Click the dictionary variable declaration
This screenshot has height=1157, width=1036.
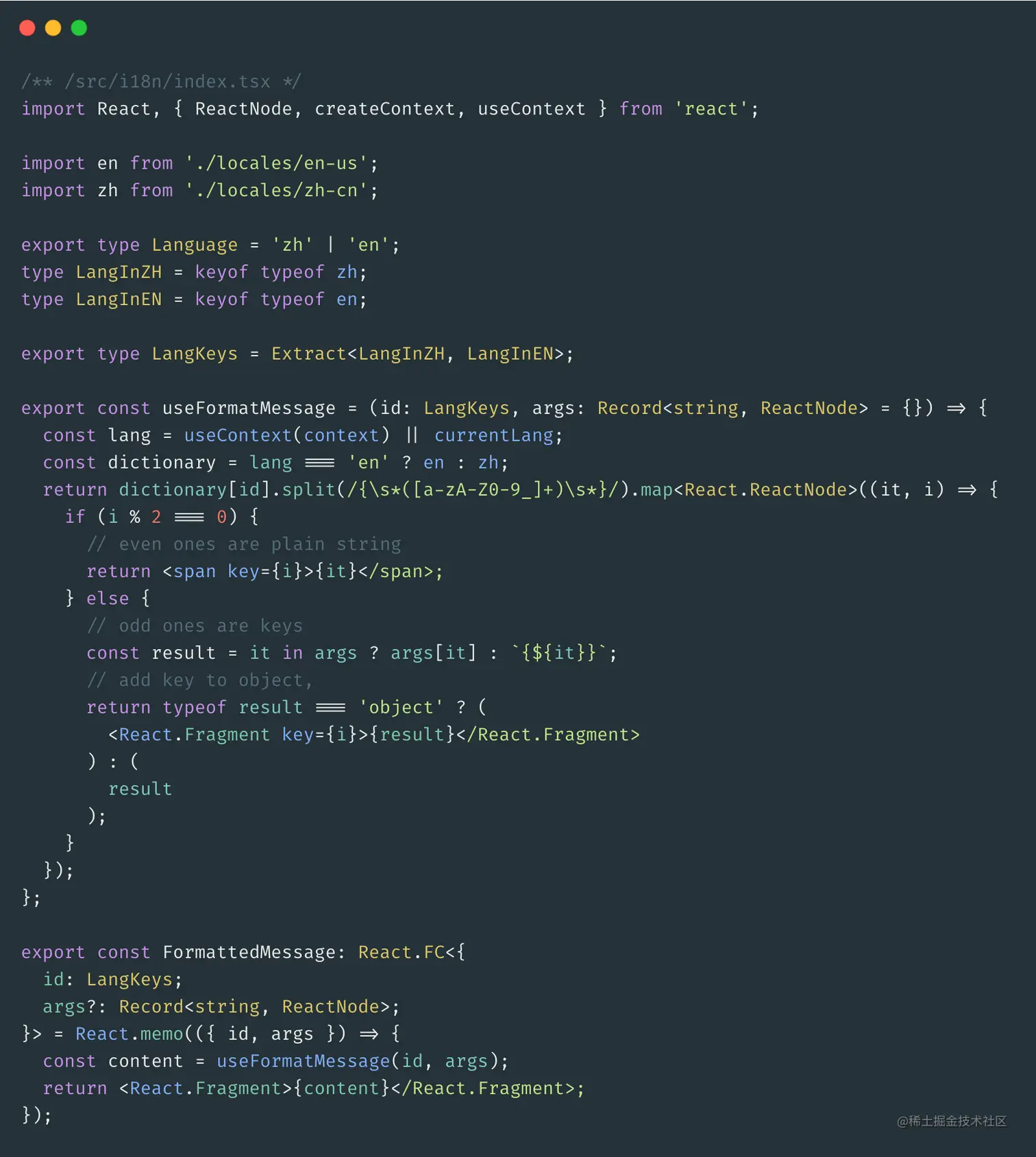[162, 463]
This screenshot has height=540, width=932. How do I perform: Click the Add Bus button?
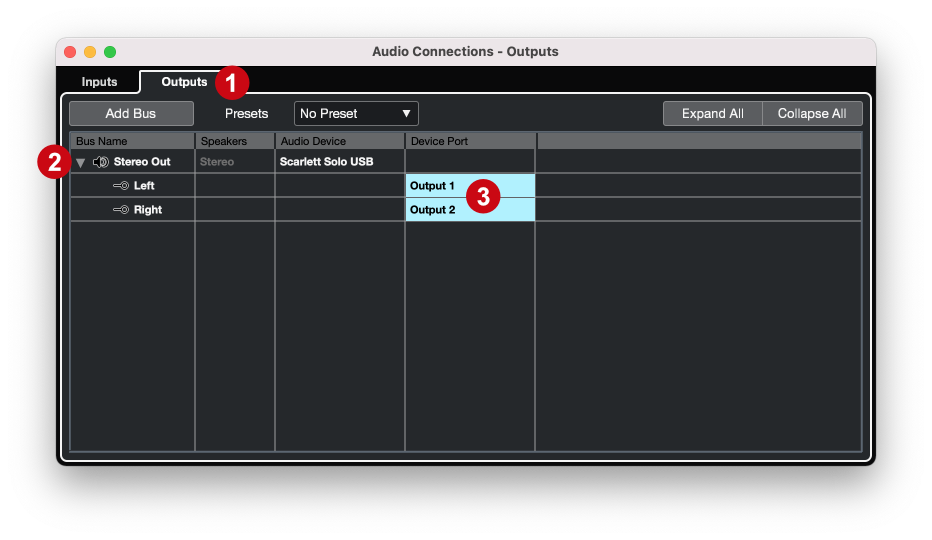click(131, 114)
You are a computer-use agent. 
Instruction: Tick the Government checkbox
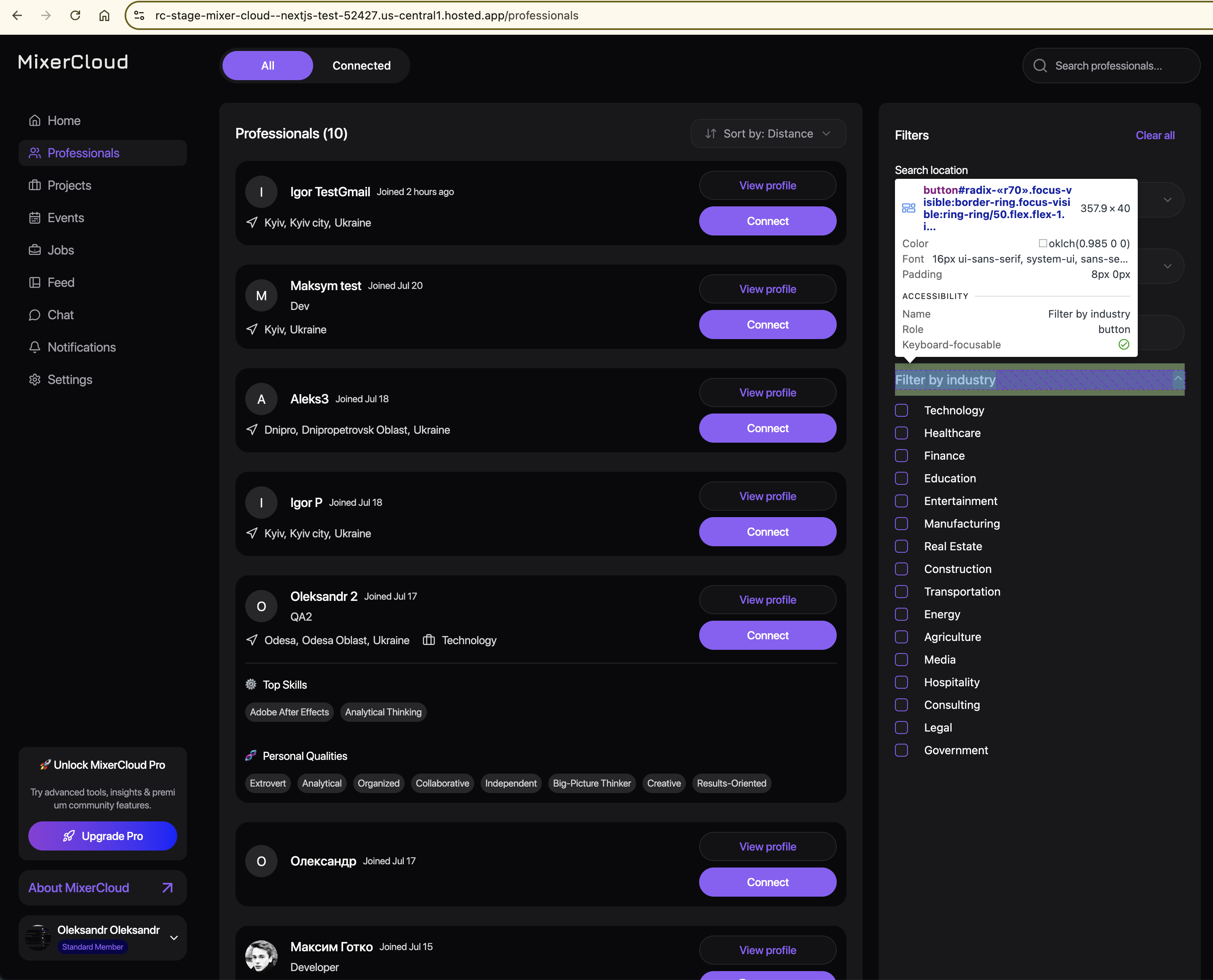point(901,750)
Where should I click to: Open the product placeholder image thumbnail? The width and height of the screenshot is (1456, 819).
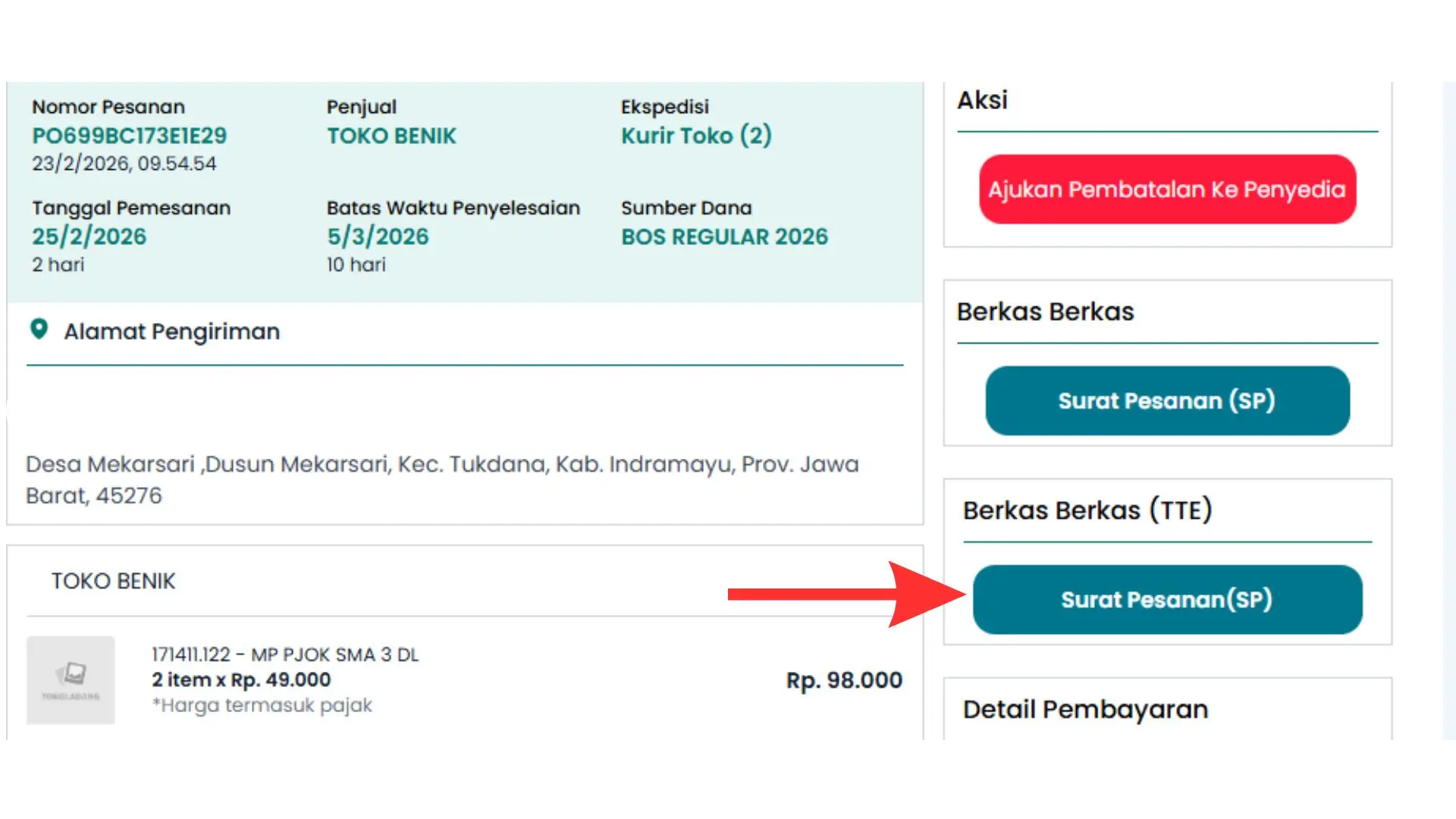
-- -- --
*Written request:* Write out every line of the records above word for word, but leave out the pictures.

*Answer to the task:*
Click the dictionary variable declaration
This screenshot has height=1157, width=1036.
[162, 463]
This screenshot has height=540, width=932. How do I perform: Click the Add Bus button?
click(131, 114)
You are a computer-use agent. 
Instruction: Tick the Government checkbox
point(901,750)
Where should I click to: Open the product placeholder image thumbnail? The width and height of the screenshot is (1456, 819).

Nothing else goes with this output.